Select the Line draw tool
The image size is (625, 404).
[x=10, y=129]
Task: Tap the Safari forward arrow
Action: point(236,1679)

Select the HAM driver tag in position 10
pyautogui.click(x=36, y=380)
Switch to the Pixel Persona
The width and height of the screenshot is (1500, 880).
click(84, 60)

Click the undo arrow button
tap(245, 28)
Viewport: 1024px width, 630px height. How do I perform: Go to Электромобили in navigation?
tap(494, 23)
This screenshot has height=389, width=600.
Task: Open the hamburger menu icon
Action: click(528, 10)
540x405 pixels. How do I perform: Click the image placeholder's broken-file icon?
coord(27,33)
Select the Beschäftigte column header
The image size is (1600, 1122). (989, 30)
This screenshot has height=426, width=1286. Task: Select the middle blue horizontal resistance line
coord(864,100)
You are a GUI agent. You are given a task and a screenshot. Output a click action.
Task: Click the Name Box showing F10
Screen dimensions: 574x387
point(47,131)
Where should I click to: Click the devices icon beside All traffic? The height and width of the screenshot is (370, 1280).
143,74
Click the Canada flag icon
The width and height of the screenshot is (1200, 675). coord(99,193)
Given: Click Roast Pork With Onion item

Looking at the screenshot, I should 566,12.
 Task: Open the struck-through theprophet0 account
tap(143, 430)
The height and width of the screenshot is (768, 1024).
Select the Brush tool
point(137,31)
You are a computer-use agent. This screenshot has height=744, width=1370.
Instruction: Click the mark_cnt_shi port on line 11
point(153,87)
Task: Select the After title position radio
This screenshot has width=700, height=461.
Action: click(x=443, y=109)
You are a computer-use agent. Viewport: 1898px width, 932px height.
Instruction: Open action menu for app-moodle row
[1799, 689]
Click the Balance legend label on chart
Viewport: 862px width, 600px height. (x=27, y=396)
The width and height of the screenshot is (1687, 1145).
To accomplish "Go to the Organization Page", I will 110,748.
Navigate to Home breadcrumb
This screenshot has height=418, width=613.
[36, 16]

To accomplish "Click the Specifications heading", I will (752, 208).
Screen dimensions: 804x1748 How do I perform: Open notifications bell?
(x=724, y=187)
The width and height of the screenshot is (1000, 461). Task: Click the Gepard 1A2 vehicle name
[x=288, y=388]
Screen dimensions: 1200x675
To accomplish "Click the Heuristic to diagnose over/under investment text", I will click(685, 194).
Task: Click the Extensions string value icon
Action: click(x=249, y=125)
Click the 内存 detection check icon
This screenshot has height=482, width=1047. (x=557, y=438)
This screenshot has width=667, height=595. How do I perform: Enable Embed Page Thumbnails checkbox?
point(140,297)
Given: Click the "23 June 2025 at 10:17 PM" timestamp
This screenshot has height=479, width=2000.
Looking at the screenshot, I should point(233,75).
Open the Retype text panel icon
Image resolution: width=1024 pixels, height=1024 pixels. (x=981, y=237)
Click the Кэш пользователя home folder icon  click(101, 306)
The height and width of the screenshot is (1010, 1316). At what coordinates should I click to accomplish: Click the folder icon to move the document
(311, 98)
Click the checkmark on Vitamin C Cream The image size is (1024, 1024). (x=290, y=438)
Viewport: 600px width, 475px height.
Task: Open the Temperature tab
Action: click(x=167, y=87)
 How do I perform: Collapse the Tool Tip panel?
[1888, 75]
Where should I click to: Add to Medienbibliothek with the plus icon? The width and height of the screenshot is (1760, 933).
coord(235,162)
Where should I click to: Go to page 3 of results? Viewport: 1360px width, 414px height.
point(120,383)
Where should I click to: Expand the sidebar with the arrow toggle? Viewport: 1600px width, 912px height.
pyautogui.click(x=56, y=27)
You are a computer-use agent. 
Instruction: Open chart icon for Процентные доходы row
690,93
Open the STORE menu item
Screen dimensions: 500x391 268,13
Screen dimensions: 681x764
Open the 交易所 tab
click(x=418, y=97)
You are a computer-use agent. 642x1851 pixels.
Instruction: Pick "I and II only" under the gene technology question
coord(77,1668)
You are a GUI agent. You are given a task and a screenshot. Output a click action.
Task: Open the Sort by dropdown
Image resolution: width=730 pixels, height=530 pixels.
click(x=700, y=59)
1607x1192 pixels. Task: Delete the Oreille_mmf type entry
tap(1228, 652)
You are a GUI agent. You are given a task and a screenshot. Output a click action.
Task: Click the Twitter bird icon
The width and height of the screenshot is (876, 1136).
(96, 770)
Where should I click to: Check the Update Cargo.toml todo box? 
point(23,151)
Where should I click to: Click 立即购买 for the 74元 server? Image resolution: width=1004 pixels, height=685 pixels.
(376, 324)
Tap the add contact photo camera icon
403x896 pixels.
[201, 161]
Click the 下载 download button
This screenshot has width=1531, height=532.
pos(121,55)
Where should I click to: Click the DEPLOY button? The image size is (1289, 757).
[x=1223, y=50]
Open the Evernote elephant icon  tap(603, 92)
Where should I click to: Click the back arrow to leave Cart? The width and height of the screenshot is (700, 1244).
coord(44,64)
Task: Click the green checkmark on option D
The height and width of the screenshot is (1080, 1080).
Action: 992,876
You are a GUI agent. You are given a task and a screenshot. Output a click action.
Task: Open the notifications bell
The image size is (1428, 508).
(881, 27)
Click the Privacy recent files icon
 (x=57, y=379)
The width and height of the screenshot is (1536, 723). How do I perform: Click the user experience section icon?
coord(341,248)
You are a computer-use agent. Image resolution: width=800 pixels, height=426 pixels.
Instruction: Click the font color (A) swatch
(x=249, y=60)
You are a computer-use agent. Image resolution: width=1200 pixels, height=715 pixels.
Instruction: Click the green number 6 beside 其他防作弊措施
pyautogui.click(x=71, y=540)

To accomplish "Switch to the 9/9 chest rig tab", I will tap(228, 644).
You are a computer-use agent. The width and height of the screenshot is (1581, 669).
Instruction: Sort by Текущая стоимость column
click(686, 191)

[Description of the task] I'd like the lines above from the one with "Instruction: Open chart" up to and including the one with "You are a computer-use agent. Image resolution: width=1200" copied exactly, with no other lines.

[Finished task]
Instruction: Open chart icon for Процентные доходы row
690,93
Open the STORE menu item
Screen dimensions: 500x391 268,13
Screen dimensions: 681x764
Open the 交易所 tab
click(x=418, y=97)
You are a computer-use agent. 642x1851 pixels.
Instruction: Pick "I and II only" under the gene technology question
coord(77,1668)
You are a GUI agent. You are given a task and a screenshot. Output a click action.
Task: Open the Sort by dropdown
Image resolution: width=730 pixels, height=530 pixels.
click(x=700, y=59)
1607x1192 pixels. Task: Delete the Oreille_mmf type entry
tap(1228, 652)
You are a GUI agent. You are given a task and a screenshot. Output a click action.
Task: Click the Twitter bird icon
The width and height of the screenshot is (876, 1136).
(96, 770)
Where should I click to: Check the Update Cargo.toml todo box? 
point(23,151)
Where should I click to: Click 立即购买 for the 74元 server? Image resolution: width=1004 pixels, height=685 pixels.
(376, 324)
Tap the add contact photo camera icon
403x896 pixels.
[201, 161]
Click the 下载 download button
This screenshot has width=1531, height=532.
pos(121,55)
Where should I click to: Click the DEPLOY button? The image size is (1289, 757).
[x=1223, y=50]
Open the Evernote elephant icon  tap(603, 92)
Where should I click to: Click the back arrow to leave Cart? The width and height of the screenshot is (700, 1244).
coord(44,64)
Task: Click the green checkmark on option D
The height and width of the screenshot is (1080, 1080).
Action: 992,876
You are a GUI agent. You are given a task and a screenshot. Output a click action.
Task: Open the notifications bell
The image size is (1428, 508).
(881, 27)
Click the Privacy recent files icon
 (x=57, y=379)
The width and height of the screenshot is (1536, 723). How do I perform: Click the user experience section icon?
coord(341,248)
You are a computer-use agent. Image resolution: width=800 pixels, height=426 pixels.
Instruction: Click the font color (A) swatch
(x=249, y=60)
You are a computer-use agent. Image resolution: width=1200 pixels, height=715 pixels.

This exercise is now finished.